【Member Papers】High-performance solar-blind UV photodetector based on Ti₃C₂Tₓ MXene/α-Ga₂O₃ heterojunction

      Researchers from Nanjing University of Posts and Telecommunications, Hong Kong University of Science and Technology (Guangzhou), Xi’an Jiaotong-Liverpool University and Hong Kong University of Science and Technology have published a dissertation titled “High-performance solar-blind UV photodetector based on Ti₃C₂Tₓ MXene/α‑Ga₂O₃ heterojunction” in Applied Physics Letters.

Background

      Solar-blind UV detection is crucial in military security, environmental monitoring and other fields. α‑Ga₂O₃ has become an ideal candidate due to its ultrawide bandgap. Constructing heterojunction between 2D MXene and α‑Ga₂O₃ can improve carrier separation efficiency through interface built-in electric field. However, the research on Ti₃C₂Tₓ / metastable α‑Ga₂O₃ heterojunction is very limited at present, which can hardly meet the development requirements of high-performance and low-power devices.

Abstract

      The integration of two-dimensional MXenes with ultrawide bandgap semiconductors presents a novel pathway for high-performance optoelectronics. However, the coupling of Ti₃C₂Tₓ with the corundum metastable α‑phase of gallium oxide (α‑Ga₂O₃) with wider bandgap than conventional β‑phase remains largely unexplored. In this work, we demonstrate a high-sensitivity solar-blind ultraviolet photodetector based on a Ti₃C₂Tₓ MXene/α‑Ga₂O₃ heterojunction, fabricated via mist chemical vapor deposition (mist-CVD) and spray-coating techniques. The resulting device exhibits superior optoelectronic performance, achieving a remarkably high photoresponsivity of 31.1 mA/W and an ultralow dark current of 0.41 pA under 254 nm illumination. This enhanced performance is attributed to the formation of high-quality Schottky junction at the MXene and α‑Ga₂O₃ interface, where a work function difference creates a built-in electric field that facilitates efficient carrier separations. Notably, the responsivity of this architecture surpasses that of state-of-the-art α‑Ga₂O₃‑based photodetectors, establishing the Ti₃C₂Tₓ/α‑Ga₂O₃ heterostructure as a promising candidate for next-generation, low-power deep-UV sensing applications.

Highlights

      First realization of heterojunction construction between Ti₃C₂Tₓ MXene and metastable α‑Ga₂O₃ for high-performance solar-blind UV photodetectors.

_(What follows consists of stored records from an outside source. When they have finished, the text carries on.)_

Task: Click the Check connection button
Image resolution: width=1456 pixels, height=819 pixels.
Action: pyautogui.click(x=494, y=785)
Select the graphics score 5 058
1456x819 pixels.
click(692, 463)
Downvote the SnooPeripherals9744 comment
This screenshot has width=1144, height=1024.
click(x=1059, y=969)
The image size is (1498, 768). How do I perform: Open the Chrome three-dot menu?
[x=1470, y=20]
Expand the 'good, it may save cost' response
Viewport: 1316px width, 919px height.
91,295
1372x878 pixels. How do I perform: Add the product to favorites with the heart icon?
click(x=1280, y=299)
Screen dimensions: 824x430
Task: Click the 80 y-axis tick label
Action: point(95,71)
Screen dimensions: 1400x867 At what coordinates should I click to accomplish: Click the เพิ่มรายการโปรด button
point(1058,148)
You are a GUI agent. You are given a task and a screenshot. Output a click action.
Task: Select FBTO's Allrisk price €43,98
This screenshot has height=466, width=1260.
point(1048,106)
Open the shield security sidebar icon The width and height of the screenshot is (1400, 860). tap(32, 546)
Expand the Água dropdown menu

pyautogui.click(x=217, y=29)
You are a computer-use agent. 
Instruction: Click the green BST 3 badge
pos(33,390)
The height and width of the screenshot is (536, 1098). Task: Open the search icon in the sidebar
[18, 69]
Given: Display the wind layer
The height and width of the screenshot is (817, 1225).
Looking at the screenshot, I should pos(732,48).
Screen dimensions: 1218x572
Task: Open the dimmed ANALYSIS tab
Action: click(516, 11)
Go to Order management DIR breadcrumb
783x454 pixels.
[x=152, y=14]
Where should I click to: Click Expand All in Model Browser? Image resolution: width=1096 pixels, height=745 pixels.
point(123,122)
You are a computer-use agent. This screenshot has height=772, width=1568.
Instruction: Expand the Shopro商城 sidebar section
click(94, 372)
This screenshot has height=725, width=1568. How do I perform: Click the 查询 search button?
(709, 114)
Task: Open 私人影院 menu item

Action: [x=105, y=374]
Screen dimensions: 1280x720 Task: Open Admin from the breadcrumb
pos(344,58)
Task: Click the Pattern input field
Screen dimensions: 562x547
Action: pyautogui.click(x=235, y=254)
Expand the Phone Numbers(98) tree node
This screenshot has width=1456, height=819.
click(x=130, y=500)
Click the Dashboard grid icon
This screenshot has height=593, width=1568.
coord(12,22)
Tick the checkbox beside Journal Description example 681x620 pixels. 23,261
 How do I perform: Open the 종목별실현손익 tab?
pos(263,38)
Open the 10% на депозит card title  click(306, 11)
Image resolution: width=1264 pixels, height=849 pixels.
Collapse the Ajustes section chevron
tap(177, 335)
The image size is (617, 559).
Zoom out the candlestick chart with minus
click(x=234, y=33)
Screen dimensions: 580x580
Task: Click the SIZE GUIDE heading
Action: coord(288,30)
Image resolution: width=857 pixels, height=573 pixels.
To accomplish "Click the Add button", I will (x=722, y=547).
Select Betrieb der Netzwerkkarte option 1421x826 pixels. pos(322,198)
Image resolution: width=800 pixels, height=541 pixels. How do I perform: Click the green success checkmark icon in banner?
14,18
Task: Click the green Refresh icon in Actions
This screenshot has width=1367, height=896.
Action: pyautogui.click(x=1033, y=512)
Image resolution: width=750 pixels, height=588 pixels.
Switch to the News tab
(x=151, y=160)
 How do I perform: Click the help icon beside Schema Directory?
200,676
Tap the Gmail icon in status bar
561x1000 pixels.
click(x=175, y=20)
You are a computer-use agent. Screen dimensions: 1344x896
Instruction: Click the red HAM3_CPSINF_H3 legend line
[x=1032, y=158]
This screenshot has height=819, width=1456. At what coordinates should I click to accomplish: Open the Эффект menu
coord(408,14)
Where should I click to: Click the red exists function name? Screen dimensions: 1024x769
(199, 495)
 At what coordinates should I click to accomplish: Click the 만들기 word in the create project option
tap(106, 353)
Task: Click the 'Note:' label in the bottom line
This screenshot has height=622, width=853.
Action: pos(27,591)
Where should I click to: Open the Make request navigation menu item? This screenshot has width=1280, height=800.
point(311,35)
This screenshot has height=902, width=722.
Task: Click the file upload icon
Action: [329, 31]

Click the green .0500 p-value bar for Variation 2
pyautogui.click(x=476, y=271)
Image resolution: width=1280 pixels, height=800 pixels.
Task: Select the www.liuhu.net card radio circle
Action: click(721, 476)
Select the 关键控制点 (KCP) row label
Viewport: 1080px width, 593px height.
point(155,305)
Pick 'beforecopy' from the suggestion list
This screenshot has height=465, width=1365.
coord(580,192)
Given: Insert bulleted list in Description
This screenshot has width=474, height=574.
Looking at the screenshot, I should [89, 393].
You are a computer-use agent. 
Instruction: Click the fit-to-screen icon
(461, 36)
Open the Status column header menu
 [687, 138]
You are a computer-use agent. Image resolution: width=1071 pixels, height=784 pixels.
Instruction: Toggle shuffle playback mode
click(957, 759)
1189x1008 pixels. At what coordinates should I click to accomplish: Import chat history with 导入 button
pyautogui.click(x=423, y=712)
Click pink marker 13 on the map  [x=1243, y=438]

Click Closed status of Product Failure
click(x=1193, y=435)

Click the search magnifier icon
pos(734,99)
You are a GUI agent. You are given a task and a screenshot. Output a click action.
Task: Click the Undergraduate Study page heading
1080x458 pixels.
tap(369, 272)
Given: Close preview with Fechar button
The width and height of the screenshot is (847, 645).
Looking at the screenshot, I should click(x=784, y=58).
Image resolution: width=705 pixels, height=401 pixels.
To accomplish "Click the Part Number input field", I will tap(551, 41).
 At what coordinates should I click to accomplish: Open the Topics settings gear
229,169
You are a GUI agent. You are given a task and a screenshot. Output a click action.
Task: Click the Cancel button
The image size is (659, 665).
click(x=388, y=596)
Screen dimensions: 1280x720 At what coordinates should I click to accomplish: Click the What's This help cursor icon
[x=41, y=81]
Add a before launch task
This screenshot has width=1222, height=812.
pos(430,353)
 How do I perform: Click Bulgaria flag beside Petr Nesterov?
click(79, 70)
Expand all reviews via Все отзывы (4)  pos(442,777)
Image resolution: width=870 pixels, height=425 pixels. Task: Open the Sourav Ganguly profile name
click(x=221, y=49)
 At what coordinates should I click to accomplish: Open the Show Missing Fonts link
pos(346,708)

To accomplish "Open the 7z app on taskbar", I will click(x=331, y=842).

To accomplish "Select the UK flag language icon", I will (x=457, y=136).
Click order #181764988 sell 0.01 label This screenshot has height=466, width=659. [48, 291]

      Fabrication of devices via vacuum-free and scalable mist-CVD and spray-coating techniques with simple and mass-producible process.

      Formation of strong built-in electric field at heterojunction interface, significantly improving carrier separation efficiency and achieving high responsivity of 31.1 mA/W.

      Device achieves ultralow dark current of 0.41 pA and ultrahigh specific detectivity of 1.92×10¹³ Jones, with comprehensive performance superior to similar Ga₂O₃‑based detectors.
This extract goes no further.